Los Angeles Dodgers starting pitcher Shohei Ohtani (17) delivers a pitch in the second inningv against the Houston Astros at Daikin Park.

Maria Lysaker-Imagn Images

Los Angeles Dodgers starting pitcher Shohei Ohtani (17) delivers a pitch in the second inningv against the Houston Astros at Daikin Park.

Ohtani, working strictly as a pitcher again, turned in his most extended outing in nearly two years. Seven innings. Eight strikeouts. No walks. Just 89 pitches, 62 for strikes. Outside of two early mistakes, solo home runs by Christian Walker in the second and Braden Shewmake in the third, he dictated the game.

Ohtani is dealing like a Cy Young contender, yet the Dodgers keep wasting it.

His final line — 7 IP, 4 H, 2 ER, 0 BB, 8 K — his ERA goes up to 0.97. It should have been the headline. Instead, it’s buried under another night where the offense vanished until it was too late.

The only life came in the eighth, when Kyle Tucker poked an RBI single to right to cut the deficit to one. That was it. No sustained pressure. No response to early damage. Just another late, insufficient push.

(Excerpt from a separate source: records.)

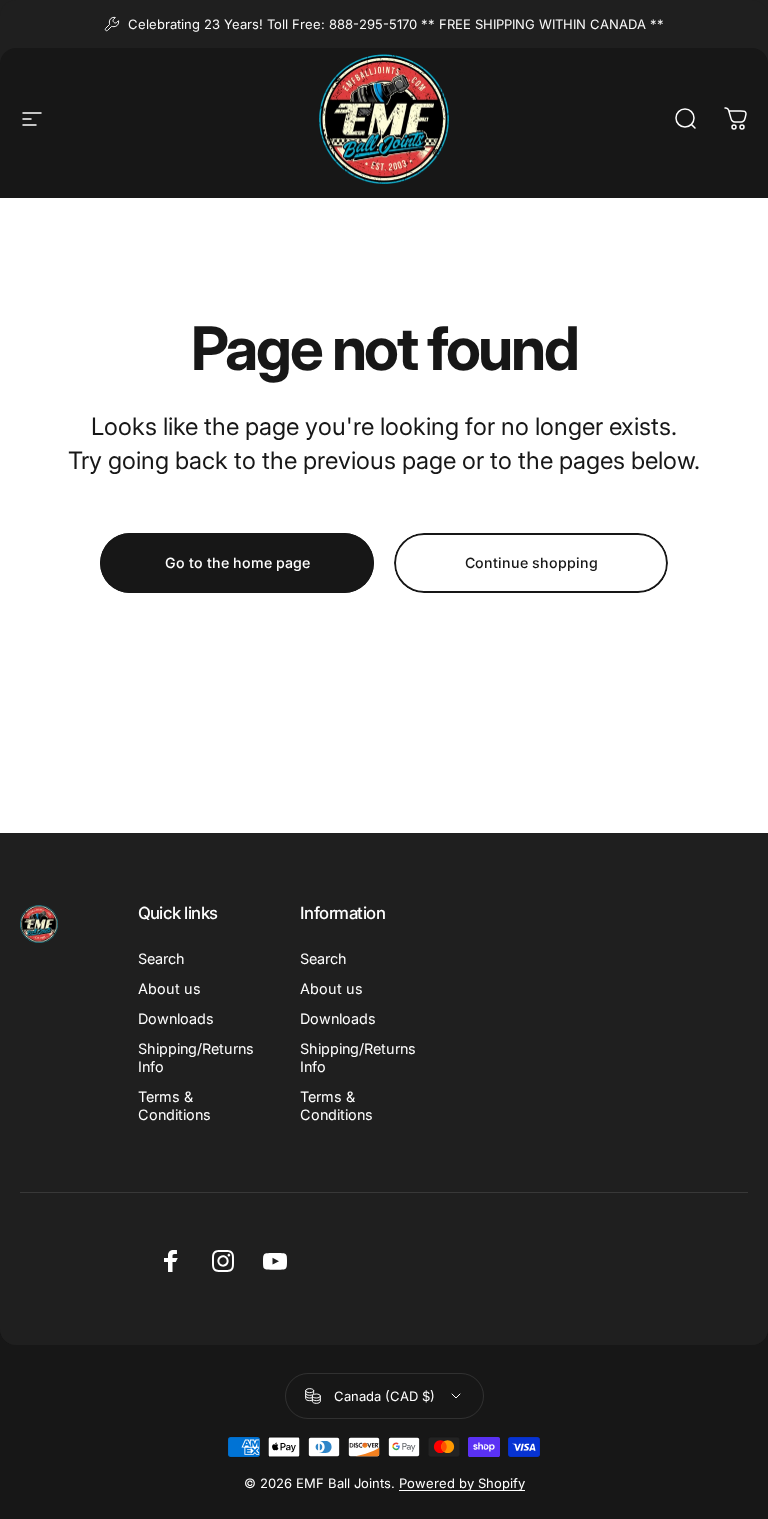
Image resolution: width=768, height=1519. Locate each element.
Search (161, 958)
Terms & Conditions (174, 1105)
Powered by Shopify (462, 1483)
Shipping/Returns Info (196, 1057)
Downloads (176, 1018)
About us (169, 988)
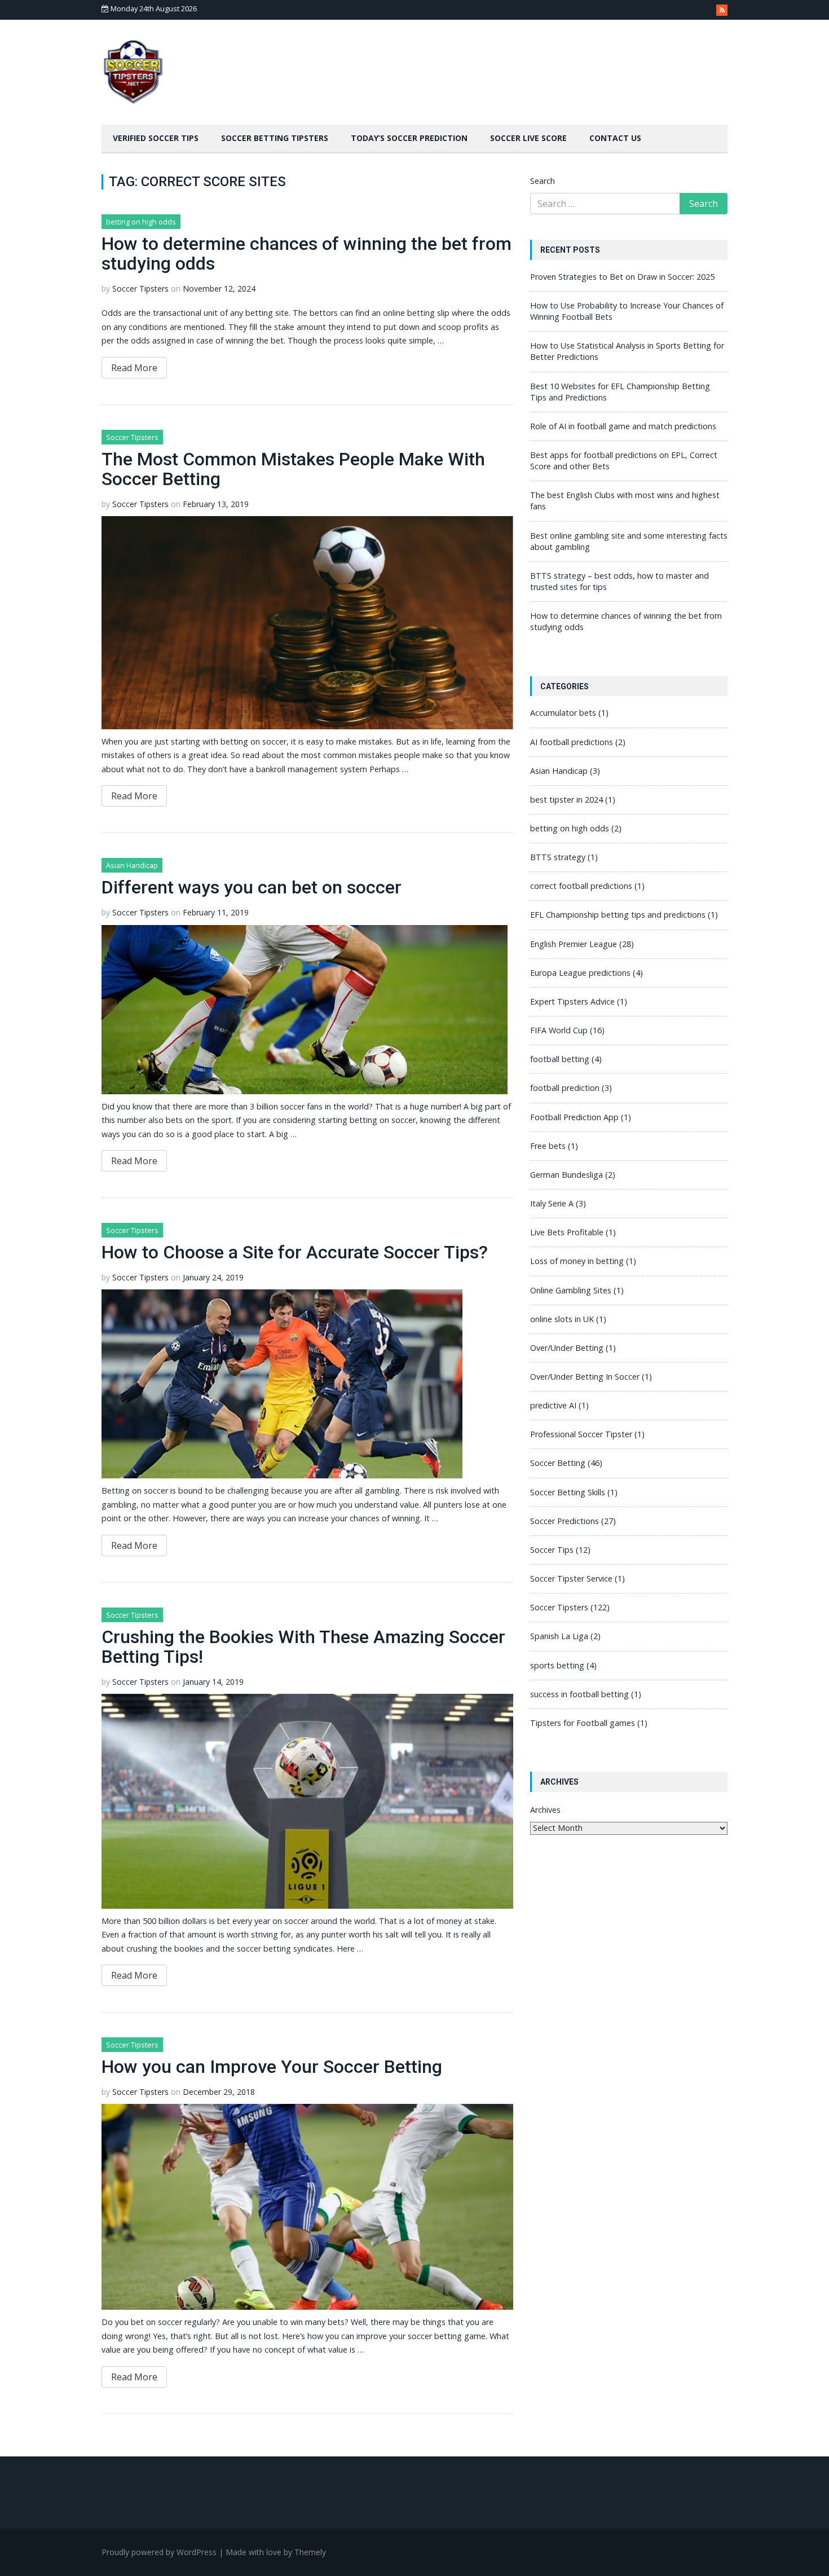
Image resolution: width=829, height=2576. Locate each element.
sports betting (557, 1665)
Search (542, 180)
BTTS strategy (557, 857)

And here’s where this gets uncomfortable for Dave Roberts.

For the second straight Ohtani start, Roberts opted to use him as a pitcher only, no DH, no bat in the lineup. For the second straight time, the Dodgers lost by one run. Last week, it was against the Miami Marlins. This time, a more respectable opponent, but the same hollow result.

Coincidence? Maybe. But it’s starting to feel like more than that.

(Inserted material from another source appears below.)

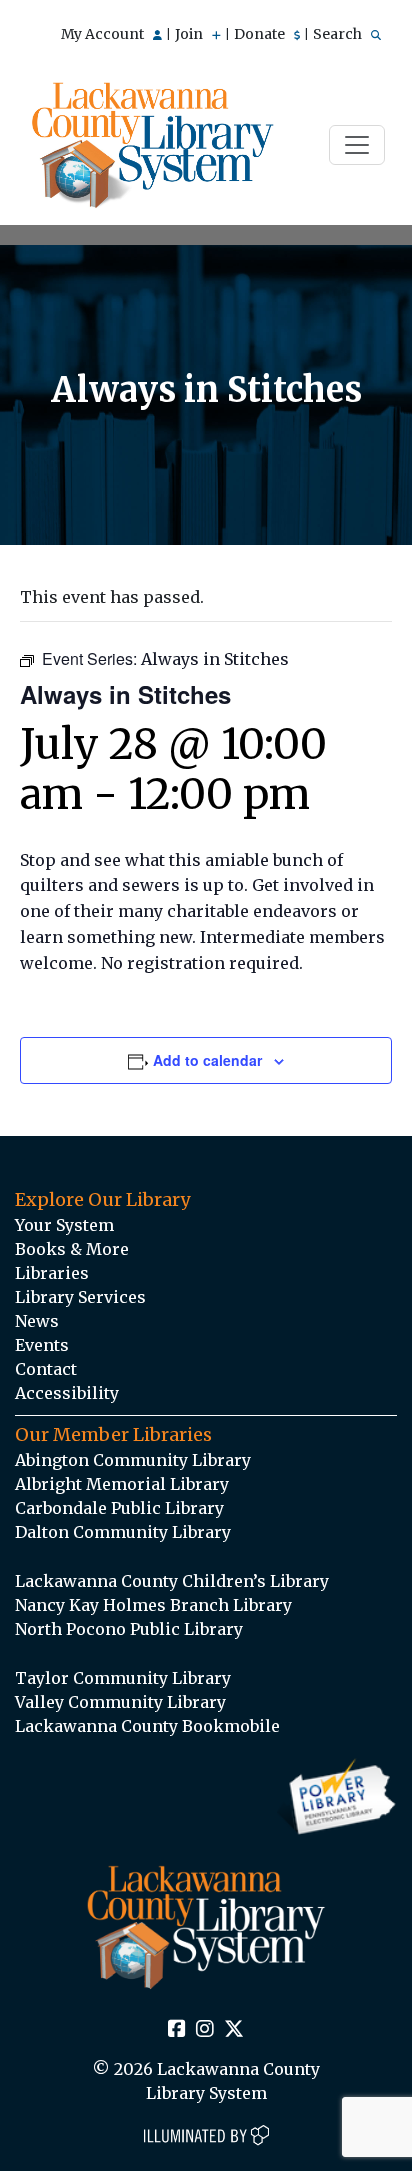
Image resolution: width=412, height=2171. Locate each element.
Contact (46, 1369)
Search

Even in the middle of an 0-for-17 slump, Ohtani’s presence changes the shape of a game. Pitchers work differently. Bullpens get leveraged earlier. Mistakes get punished differently. Take that out, and the Dodgers lineup, deep as it is on paper, suddenly looks a lot more ordinary.

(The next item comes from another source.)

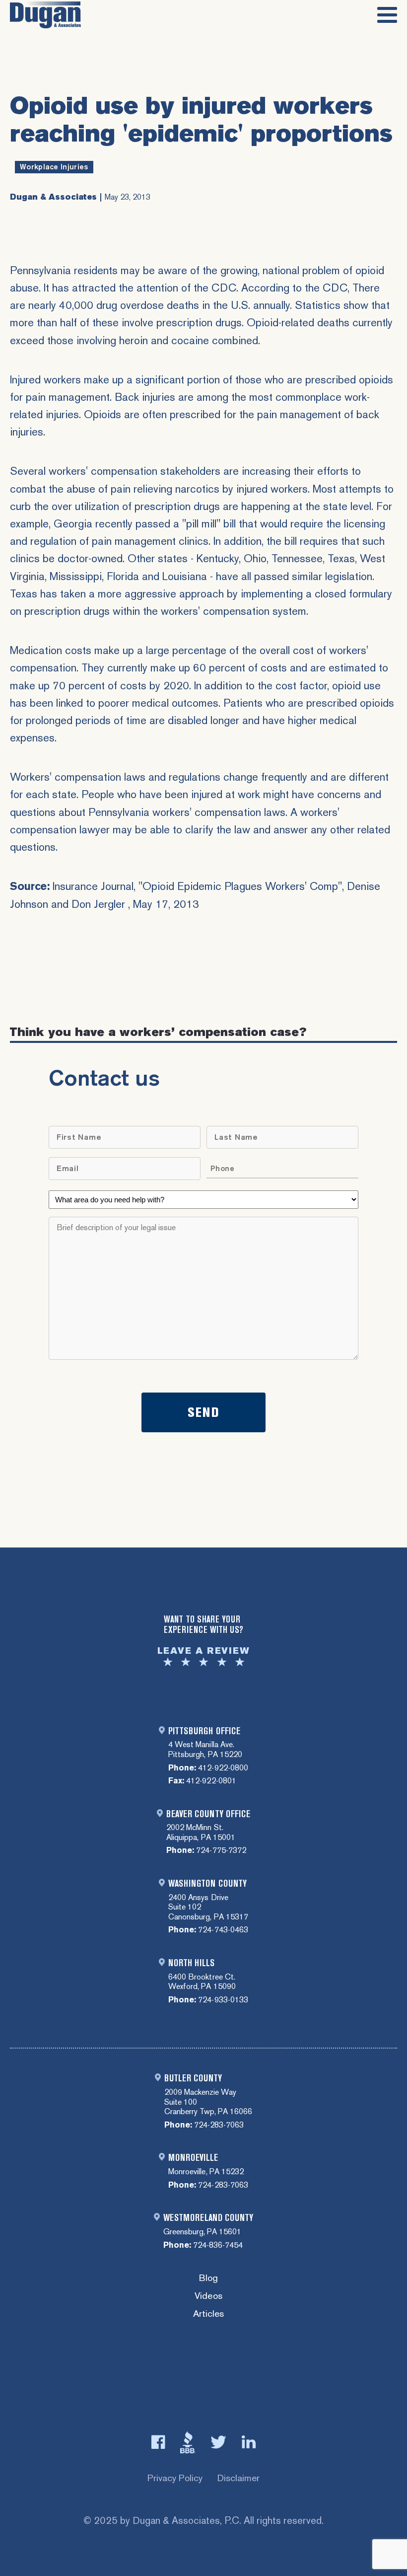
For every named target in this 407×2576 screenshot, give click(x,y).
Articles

Los Angeles Dodgers starting pitcher Shohei Ohtani (17) delivers a pitch during the game against the Houston Astros at Daikin Park.

Maria Lysaker-Imagn Images

Los Angeles Dodgers starting pitcher Shohei Ohtani (17) delivers a pitch during the game against the Houston Astros at Daikin Park.

Ohtani himself didn’t exactly hide his stance last week.

“I think for players who wanna do two-way and if they wanna DH, they should get the option,” he said after that loss to Miami.

Read between the lines, and it wasn’t just a general comment. It was a window into how he views his role, and maybe how this balancing act is affecting him.

Because Ohtani doesn’t just play both ways. He thrives on it. It’s rhythm. It’s identity. It’s part of what makes him different.

And right now, the Dodgers are experimenting with that identity in real time. The results? Mixed at best.

Yes, protecting his workload matters. Yes, it’s early May, not October. But wins in May count the same, and the Dodgers are now 22-14 with a familiar issue: dominant pitching performances getting little to no offensive backing.

So the question isn’t just about strategy. It’s about philosophy.

Do you manage Ohtani like a traditional ace, carefully, conservatively, one role at a time? Or do you lean into what makes him singular, even if it comes with risk?

"If there was a situation where I was hitting well, I'm sure the team would want me to pitch and hit as well,” Ohtani said postgame. “I understand in this situation where just focus on the pitching, turn the page on hitting, I understand that the team might think like that."

Because nights like Tuesday make one thing clear: the “pitcher-only” version of Ohtani might be elite, but it might not be enough,  not for this team, and not the way these games are unfolding.

With the San Francisco Giants waiting next week back at Dodger Stadium, the decision looms again. And it’s no longer just a lineup card choice. It’s a test of whether the Dodgers truly understand the player they built all of this around, or if they’re still trying to fit him into a box he was never meant to occupy.